A adolescência, segundo estudos psicológicos, é uma fase comumente conhecida como transitória entre a infância e a fase adulta. Essa distinção de fases se deu durante a Revolução Industrial, com a crescente procura por mão de obra, a adolescência começou a ser tratada como uma fase de iniciação no trabalho, tornando o adolescente alvo de investimentos, pois este tinha potencialidade de se tornar capaz para atividades laborais. Portanto, o adolescente passa a ser direcionado, passando por intenso processo de disciplinarização, com a finalidade de impedir que algo fuja daquilo que a sociedade deseja. Assim, entende Regina Pedroza, professora de Psicologia da UNB:

É sob esse prisma que podemos compreender a institucionalização e obrigatoriedade do sistema de ensino, que surge como principal instrumento de controle social, entendido como uma forma de domínio sobre o adolescente. É interessante notar aqui a visão de que o adolescente é, sobretudo, um potencial a ser desenvolvido, a ser moldado. Seja para o bem – produtividade econômica – ou para o mal – delinqüência –, a adolescência passa a ser vista como um período de preparação, de transição, em que estarão sendo criadas as bases para o futuro adulto. Dentro dessa perspectiva, a comunidade adulta responsabiliza-se, portanto, por esse indivíduo, impedindo que interesses escusos atuem sobre ele, e assegurando que sejam cumpridos os objetivos supostamente legítimos da sociedade adulta, religiosa e trabalhadora.[7]

Diante dessa evolução, o adolescente passa a ser considerado um sujeito de direitos e obrigações dentro da sociedade, que passa a cobrar um tipo de idoneidade e disciplina do mesmo. O meio em que o adolescente está inserido é responsável por sua preparação para a fase adulta, ou seja, a sociedade, o poder público e a família tem esse poder, de moldar o adolescente, justamente por ele se encontrar em uma fase de transição.

A redução da maioridade penal é vista pela sociedade, bem como por cientistas políticos, como uma forma de disciplinar, de maneira eficiente, o adolescente que pratica crimes. Guilherme de Souza Nucci também compartilha desse entendimento: “Não é admissível acreditar que menores entre 16 anos ou 17 anos, não tenham condições de compreender o caráter ilícito do que praticam, tendo em vista que o desenvolvimento mental acompanha, como é natural, a evolução dos tempos.[8]{C}”.

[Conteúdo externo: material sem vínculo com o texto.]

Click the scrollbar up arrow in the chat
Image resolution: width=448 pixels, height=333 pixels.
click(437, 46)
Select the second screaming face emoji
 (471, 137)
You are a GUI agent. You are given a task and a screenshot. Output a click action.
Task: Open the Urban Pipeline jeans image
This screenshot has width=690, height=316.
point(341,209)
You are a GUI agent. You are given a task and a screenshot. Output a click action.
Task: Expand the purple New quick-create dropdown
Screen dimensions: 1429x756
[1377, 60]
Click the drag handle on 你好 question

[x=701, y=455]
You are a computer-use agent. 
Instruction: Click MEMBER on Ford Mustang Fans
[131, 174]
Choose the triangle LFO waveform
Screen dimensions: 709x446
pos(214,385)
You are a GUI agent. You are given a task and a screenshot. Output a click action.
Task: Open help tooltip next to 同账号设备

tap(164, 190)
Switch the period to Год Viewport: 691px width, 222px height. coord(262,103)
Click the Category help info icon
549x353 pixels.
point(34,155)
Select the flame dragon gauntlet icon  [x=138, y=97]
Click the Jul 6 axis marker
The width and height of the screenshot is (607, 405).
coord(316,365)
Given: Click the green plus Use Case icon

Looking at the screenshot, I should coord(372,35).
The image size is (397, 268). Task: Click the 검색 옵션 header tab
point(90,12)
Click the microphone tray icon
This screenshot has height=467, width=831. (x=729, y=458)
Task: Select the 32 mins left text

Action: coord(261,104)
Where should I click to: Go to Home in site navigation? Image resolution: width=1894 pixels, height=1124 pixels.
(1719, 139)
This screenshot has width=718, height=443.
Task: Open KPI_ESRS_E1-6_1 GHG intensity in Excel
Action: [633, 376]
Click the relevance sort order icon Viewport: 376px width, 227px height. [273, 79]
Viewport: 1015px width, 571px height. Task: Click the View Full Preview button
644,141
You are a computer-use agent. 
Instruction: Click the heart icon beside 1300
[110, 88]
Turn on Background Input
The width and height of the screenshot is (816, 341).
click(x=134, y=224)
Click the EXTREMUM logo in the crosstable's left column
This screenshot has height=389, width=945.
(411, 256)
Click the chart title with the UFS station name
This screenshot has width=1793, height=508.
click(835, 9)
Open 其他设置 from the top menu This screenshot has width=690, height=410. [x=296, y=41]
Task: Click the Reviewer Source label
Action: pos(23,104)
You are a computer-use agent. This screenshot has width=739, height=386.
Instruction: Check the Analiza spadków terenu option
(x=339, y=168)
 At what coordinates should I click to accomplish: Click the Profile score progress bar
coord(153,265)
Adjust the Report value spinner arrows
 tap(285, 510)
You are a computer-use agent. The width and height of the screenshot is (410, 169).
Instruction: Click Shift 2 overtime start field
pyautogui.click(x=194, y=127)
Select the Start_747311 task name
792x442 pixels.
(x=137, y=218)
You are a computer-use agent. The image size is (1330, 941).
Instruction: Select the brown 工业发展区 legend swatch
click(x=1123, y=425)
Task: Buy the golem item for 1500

Tendo em vista que o adolescente infrator pode ter, sim, a consciência plena dos atos que pratica, e levando-se em conta que a reincidência de adolescentes, que são submetidos a medidas socioeducativas, é grande, o procedimento a ser adotado deve ser o que está previsto para aqueles maiores de 18 anos. A redução da maioridade penal seria uma forma de defesa social, posto que a sociedade tem o poder de deliberar aquilo que traz bem-estar social, por meio da implantação de leis e políticas sociais inseridas através de seus representantes políticos.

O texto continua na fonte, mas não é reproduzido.